Nos Estados Unidos, a Lei de Prevenção ao Trabalho Forçado Uigur proíbe todas as importações de Xinjiang, a menos que o importador possa provar que os produtos não foram contaminados pelo trabalho forçado. Os Estados Unidos também proíbem separadamente qualquer importação que contenha até mesmo traços de algodão ou tomate de Xinjiang, duas culturas cultivadas principalmente em fazendas estatais que os pesquisadores associaram a abusos de direitos humanos.
As empresas da União Europeia e do Canadá devem cumprir uma série de regulamentações nacionais que proíbem a importação de produtos fabricados com trabalho forçado.
A China proibiu investigações independentes sobre as condições de trabalho em Xinjiang e reprimiu amplamente as empresas de due diligence, tornando quase impossível para as empresas provar como seus produtos foram produzidos.
Nury Turkel, advogado e ex-presidente do Projeto Uigur de Direitos Humanos, disse que a repressão e o trabalho forçado envolvendo minorias continuam, tanto em Xinjiang quanto em toda a China.
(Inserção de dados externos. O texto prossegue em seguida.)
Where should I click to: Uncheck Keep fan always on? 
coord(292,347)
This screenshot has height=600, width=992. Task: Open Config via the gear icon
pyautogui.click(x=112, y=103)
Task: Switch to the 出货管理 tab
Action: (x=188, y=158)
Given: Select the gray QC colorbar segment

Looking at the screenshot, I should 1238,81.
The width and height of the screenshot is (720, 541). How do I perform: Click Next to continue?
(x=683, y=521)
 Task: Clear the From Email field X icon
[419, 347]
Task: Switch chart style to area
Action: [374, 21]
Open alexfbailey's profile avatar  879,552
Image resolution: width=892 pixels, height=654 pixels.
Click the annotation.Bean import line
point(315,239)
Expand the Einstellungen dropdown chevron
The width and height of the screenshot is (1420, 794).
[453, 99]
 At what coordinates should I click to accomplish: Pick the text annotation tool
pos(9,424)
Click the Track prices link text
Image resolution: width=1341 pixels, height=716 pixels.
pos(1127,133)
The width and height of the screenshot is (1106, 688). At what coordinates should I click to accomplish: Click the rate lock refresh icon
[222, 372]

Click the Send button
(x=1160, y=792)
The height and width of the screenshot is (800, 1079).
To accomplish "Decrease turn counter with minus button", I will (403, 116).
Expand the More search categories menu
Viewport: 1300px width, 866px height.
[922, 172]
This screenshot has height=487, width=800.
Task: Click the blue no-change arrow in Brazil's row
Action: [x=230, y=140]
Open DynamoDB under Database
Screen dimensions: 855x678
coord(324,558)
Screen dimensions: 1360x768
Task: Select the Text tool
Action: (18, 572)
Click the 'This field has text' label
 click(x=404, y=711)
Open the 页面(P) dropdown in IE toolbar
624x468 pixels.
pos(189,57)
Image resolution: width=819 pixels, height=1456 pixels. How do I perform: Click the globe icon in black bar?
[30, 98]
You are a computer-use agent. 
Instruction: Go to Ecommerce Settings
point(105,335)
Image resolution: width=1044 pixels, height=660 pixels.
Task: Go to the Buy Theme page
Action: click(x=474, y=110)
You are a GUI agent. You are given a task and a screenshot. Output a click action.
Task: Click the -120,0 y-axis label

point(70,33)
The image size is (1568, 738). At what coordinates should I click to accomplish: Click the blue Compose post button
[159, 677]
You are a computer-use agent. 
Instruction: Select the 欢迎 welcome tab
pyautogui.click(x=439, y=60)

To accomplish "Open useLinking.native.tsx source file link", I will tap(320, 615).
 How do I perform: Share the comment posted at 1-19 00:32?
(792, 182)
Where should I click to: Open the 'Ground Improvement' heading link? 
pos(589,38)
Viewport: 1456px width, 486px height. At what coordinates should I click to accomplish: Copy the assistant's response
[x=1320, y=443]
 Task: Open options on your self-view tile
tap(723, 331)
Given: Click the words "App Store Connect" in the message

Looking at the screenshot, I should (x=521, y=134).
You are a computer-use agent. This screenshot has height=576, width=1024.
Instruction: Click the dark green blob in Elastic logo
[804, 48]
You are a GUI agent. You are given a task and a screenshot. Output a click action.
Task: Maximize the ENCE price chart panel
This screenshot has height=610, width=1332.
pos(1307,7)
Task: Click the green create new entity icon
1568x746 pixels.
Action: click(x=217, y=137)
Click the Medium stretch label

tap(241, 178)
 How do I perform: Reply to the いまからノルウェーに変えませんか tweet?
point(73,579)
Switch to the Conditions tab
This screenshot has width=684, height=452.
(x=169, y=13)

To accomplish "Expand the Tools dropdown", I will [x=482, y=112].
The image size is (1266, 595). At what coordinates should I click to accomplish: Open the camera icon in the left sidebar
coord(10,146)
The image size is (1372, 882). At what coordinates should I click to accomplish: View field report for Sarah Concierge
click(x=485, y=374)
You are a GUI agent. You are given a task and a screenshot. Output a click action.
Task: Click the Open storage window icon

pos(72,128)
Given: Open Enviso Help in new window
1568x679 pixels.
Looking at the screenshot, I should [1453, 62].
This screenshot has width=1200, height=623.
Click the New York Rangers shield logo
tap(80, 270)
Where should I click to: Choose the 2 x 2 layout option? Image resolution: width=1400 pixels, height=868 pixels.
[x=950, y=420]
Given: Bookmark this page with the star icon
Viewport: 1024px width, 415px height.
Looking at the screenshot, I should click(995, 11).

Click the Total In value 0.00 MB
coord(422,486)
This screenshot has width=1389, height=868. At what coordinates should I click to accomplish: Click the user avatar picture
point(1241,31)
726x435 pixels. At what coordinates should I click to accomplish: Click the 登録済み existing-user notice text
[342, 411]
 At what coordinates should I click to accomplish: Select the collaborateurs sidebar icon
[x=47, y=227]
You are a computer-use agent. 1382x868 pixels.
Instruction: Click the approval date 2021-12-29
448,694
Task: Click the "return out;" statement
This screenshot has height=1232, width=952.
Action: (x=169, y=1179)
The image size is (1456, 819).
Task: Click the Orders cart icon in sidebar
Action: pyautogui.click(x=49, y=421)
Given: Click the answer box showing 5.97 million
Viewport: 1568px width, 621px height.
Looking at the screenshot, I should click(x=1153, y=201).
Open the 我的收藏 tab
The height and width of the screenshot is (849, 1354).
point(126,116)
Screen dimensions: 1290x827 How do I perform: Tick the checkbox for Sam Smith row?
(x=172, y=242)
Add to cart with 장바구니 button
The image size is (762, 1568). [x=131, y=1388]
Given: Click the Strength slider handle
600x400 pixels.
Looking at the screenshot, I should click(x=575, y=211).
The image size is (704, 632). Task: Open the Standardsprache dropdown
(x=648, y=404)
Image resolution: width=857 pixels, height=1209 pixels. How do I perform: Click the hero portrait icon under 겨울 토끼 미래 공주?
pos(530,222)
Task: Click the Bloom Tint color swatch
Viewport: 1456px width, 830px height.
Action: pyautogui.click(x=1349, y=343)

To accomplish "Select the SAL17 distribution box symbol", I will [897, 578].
A China parou de publicar o número de pessoas enviadas para campos de reeducação. Esses detidos não foram libertados, mas sim transferidos para prisões, campos ou fábricas, disse ele.
Turkel disse que os Estados Unidos precisam trabalhar com mais países para proibir os produtos de Xinjiang e endurecer as penalidades para as empresas que violarem as proibições.
Senador americano fala em ‘falsa investigação’
O Departamento de Comércio dos EUA não quis comentar. A Casa Branca não respondeu a um pedido de comentário.
O senador norte-americano Ron Wyden, presidente democrata do Comitê de Finanças do Senado, disse que o governo chinês estava “tentando assediar e intimidar” as empresas americanas que estavam cumprindo a legislação dos EUA.
“Os Estados Unidos não devem permitir que essa falsa investigação impeça nosso país de reprimir as contínuas violações dos direitos humanos na China”, disse ele.
China nega violações de direitos humanos
O governo chinês nega a ocorrência de violações de direitos humanos. O governo também retrata os programas de envio de residentes rurais de Xinjiang para empregos em fábricas distantes como um esforço para aliviar a pobreza, e não como trabalho forçado.
Steve Vickers, ex-policial sênior de Hong Kong que dirige uma empresa de consultoria de segurança corporativa no país, disse que as empresas “agora estão presas no meio do que é realmente um dilema complicado”.